INGRES, Jean-Auguste-Dominique
(b. 1780, Montauban, d. 1867, Paris)

The Turkish Bath

1862
Oil on canvas on wood, diameter 108 cm
Musée du Louvre, Paris

Ingres derived the idea of these swarming nudes in the interior of a harem from Lady Mary Wortley Montague's letters (No. XXVI and XLII). She was the wife of the English ambassador to the Sublime Porte; in these two letters she describes baths in the Seraglio, which she was allowed to enter, and Ingres copied extracts from them into his notebook (No. IX), probably in about 1817.

Several of the figures in this canvas have been taken from earlier pictures; others are new. Ingres had not a very ready imagination, and borrowed from both French and English prints of 'turqueries', going back to the eighteenth or even the sixteenth centuries. Copies of these are still to be seen in the archives of his studio in the Musée de Montauban.

This picture has existed in at least two forms.
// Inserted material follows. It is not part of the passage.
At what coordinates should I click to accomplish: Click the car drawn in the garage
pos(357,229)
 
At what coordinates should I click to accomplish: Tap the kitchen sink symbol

A first sketch, intended for Comte Demidoff, was executed in 1852, but not delivered; it was probably worked on again after this date, and at the end of 1859 it was bought by Prince Napoleon. The appearance of this picture, which at that time was square, is known from a photograph dated 7 October 1859. On the intervention of Princess Clotilde, scandalized by all those nudes, the Prince returned it to Ingres; M. Reiset was entrusted with negotiating its exchange for a portrait of the artist at the age of twenty-four (now in the Musée Condé, Chantilly). Ingres kept the picture for several years, making various changes in it and giving it its final circular form. He signed it in 1862, indicating with pride that it was the work of a man of eighty-two.